Largest marriage equality rally in Canberra demands the bill be passed

June 25, 2015
Issue 
Activists rally for marriage equality in Canberra on June 21.

Fifteen hundred people filled Canberra city centre with rainbow pride on June 21, to demand marriage equality.

The vibrant rally, organised by GetUp! and Australian Marriage Equality (AME), heard from Samantha and Hayley Wilson, Ebony and Ben Grady, Angie Shillington and Ally Howe, Yvette Berry from ACT Labor, Shane Rattenbury from ACT Greens and Ivan Hinton Teoh from Australian Marriage Equality.

The ACT has an important place in the marriage rights campaign. Grassroots campaign group Equal Love Canberra formed early in the battle and organised many rallies and actions in the heart of the city.

With the election of the Kevin Rudd federal government in 2007 the ACT tried to introduce a civil partnership bill in that December, but the Rudd government demanded they remove a section of the bill that allowed same sex couples to recognise their relationships with a formal ceremony.

With no compromise in sight, the ACT abandoned its civil partnerships legislation, eliminated any ceremonial aspects and settled for a system of relationship registers virtually identical to those operating in Tasmania and Victoria.

The scheme, passed on May 8, also gave same-sex couples increased access to superannuation, taxation and social security law reforms.

On November 11, 2009, the Civil Partnerships Amendment Act was passed. Presented to the ACT Legislative Assembly by the Greens, it made the ACT the first territory in the country to legalise civil partnerships ceremonies for same-sex couples.

Then on October 22, 2013, the ACT government passed a marriage equality bill.

In one of its first acts, the Abbott federal government launched a High Court challenge against the ACT law. The court ruled against the ACT law on December 12, 2013, declaring “the Constitution permitted only the federal parliament to make laws with respect to marriage in Australia”.

Canberra couple Samantha and Hayley Wilson, spoke to the rally about marrying under the ACT law in the week before the High Court overturned the legislation. They said: “31 couples married in the five days we had marriage equality. We were one of them and when we had our marriage annulled, we were gutted.”

High school students from a local Catholic school told the crowd how they had spoken out against a brochure distributed in their school by the Catholic administration that condemned marriage equality.

Equal Love Canberra fought for relationship recognition, for civil unions and for marriage equality.

Founding member Farida Iqbal said: “We protested with only a fraction of the support we have now for marriage rights. We did not give up at civil unions, we kept protesting for full equality.”

Unfortunately the rally organisers did not mention the pioneering work of Queer Action, the Campaign for Civil Unions or Equal Love Canberra.

AME and GetUp! are planning another rally for marriage rights in Perth on July 5.

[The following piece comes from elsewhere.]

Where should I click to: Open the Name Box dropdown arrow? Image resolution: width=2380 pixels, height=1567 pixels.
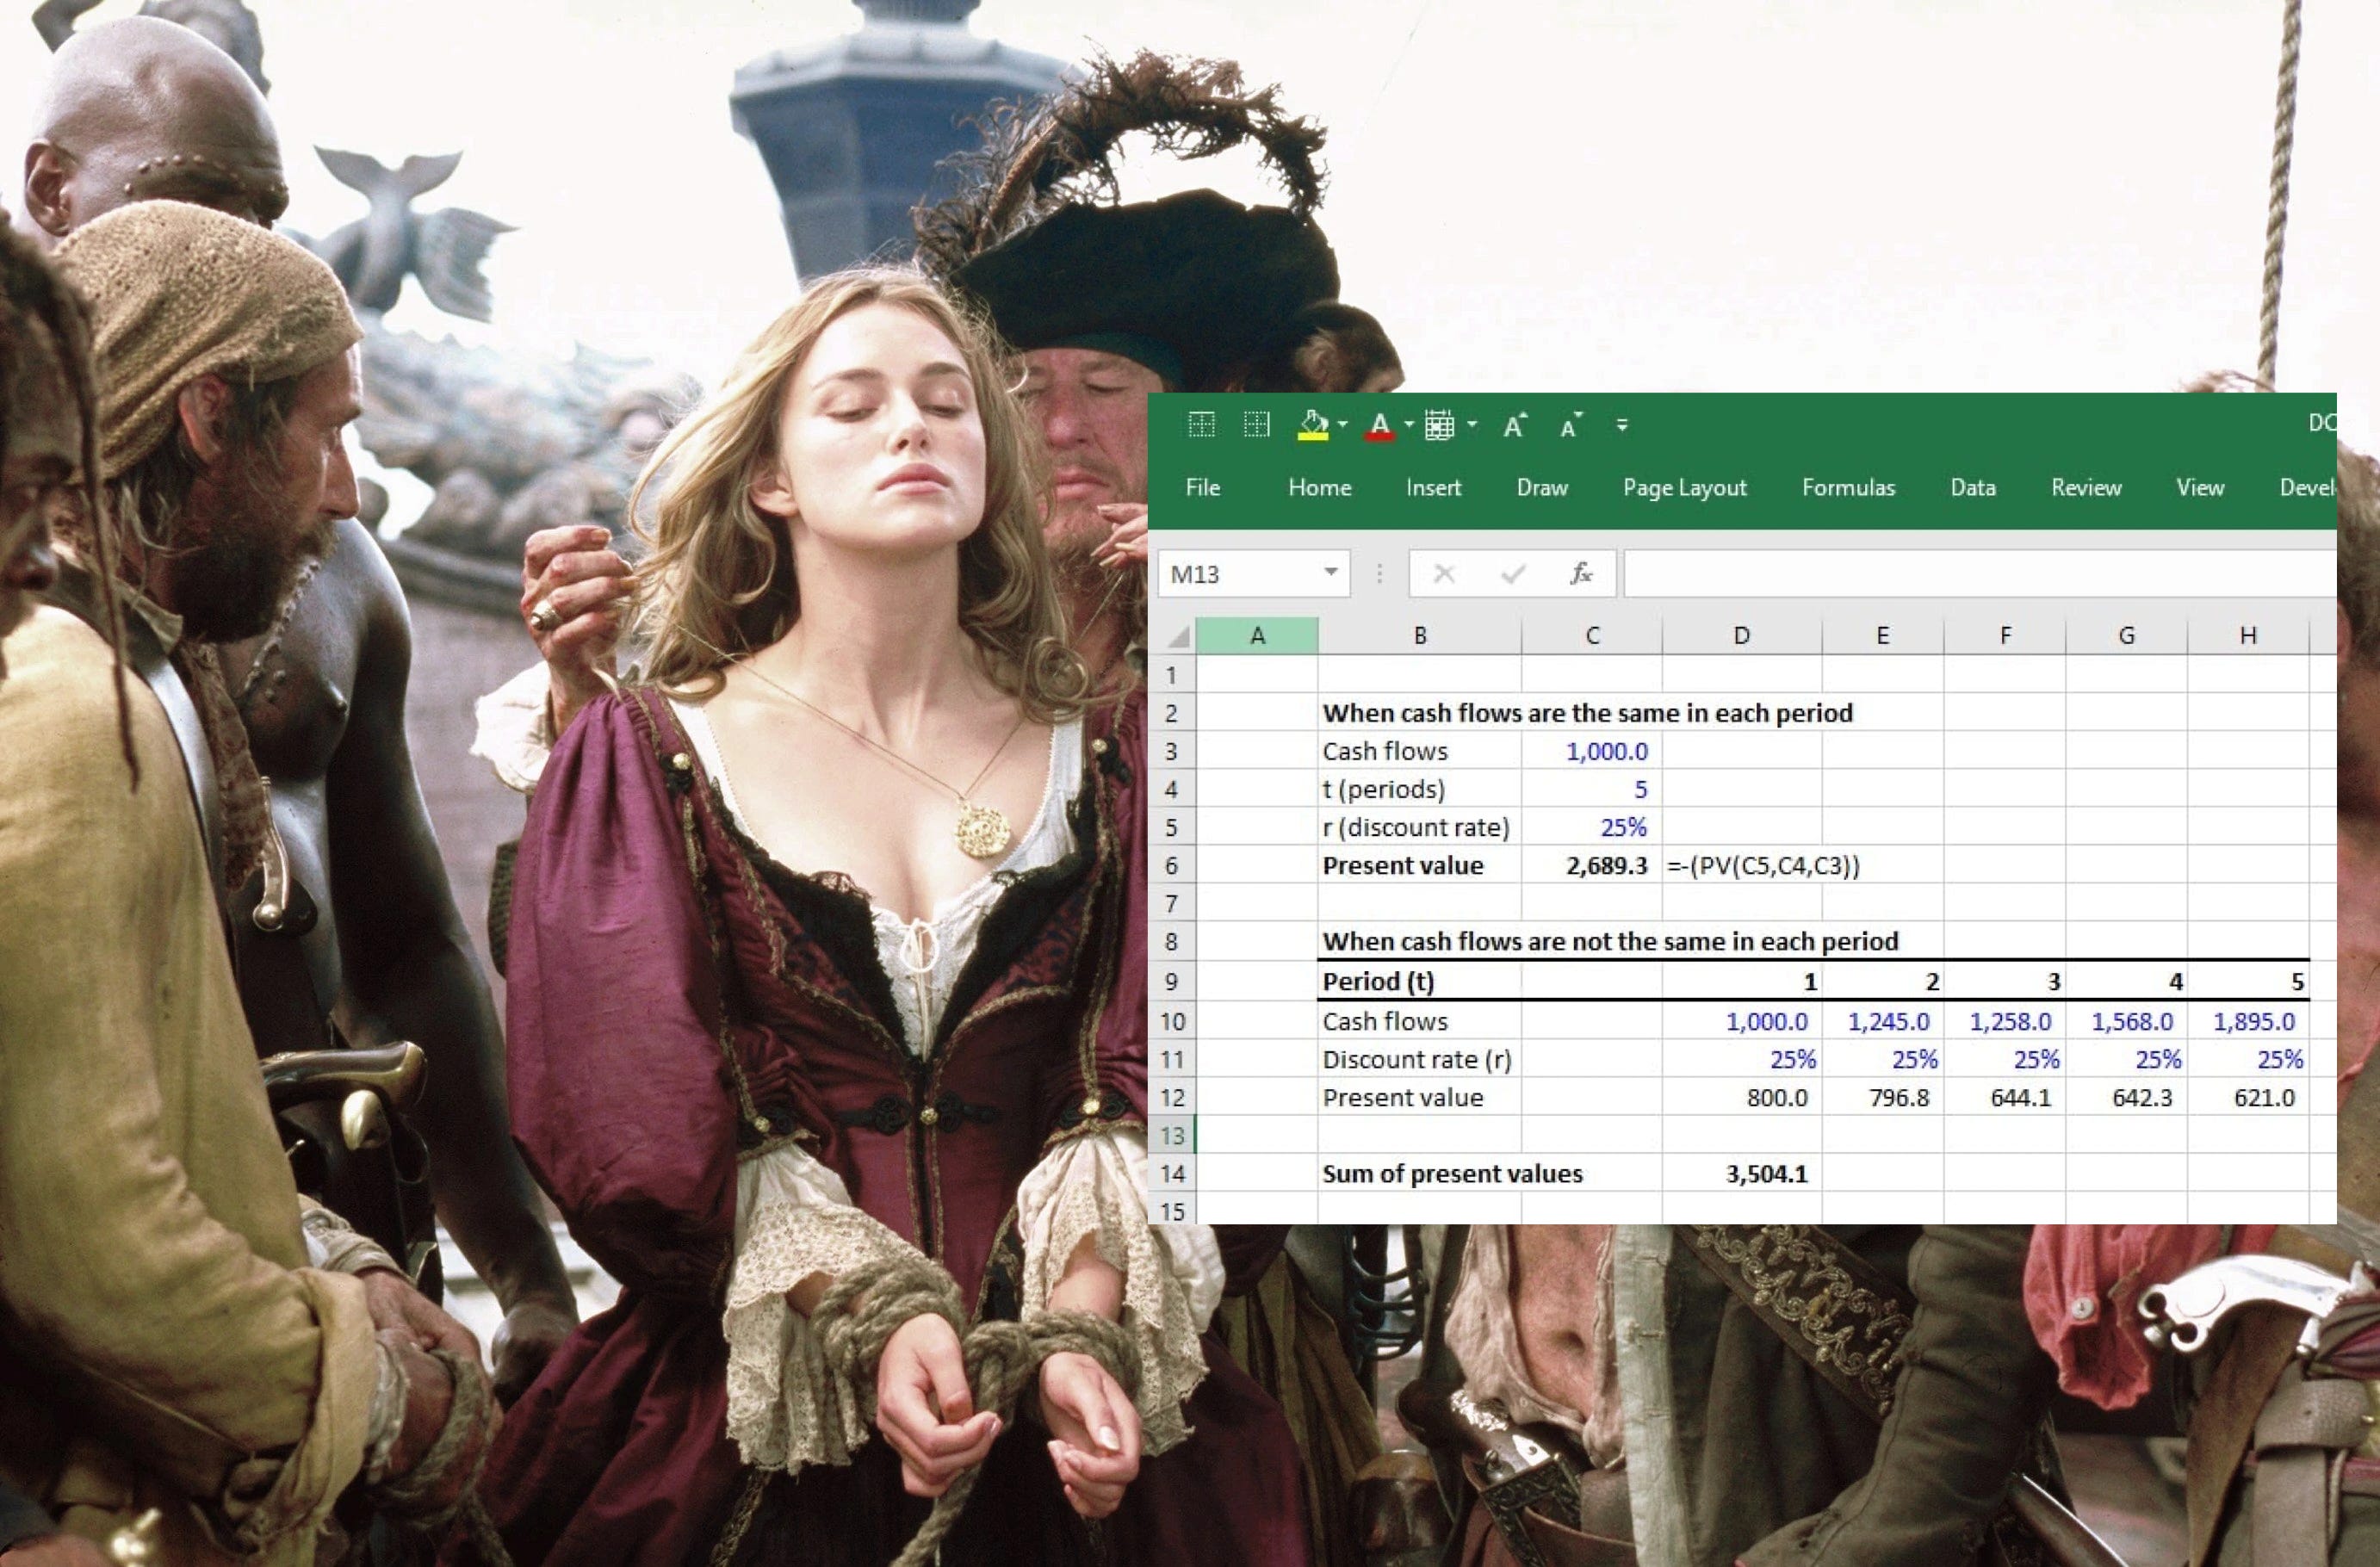pyautogui.click(x=1331, y=573)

An action will take place outside the ALP National Conference in Melbourne on July 25, calling for a binding vote on a marriage bill and grassroots marriage rights group Community Action Against Homophobia will hold an action on August 9 at Sydney Town Hall.

The federal government suggests it will initiate a marriage bill in August, and hinted it will allow a free “conscience” vote for its MPs on the question. This bill and free vote may result in the bill having enough votes to pass.

The Abbott government has shown its duplicity on many issues, and political advances for the oppressed are never straightforward, but as grassroots support for marriage rights grows, victory seems ever closer.

The movement, dejected after the defeat of ACT marriage bill, is gaining confidence. However, a win is not inevitable unless we continue to mobilise. We must show the government they will suffer a political cost if they back the bigots.

[Rachel Evans has been a long-term equal marriage rights activist, a member of the grassroots Sydney-based Community Action Against Homophobia, and a founding member of the Socialist Alliance.]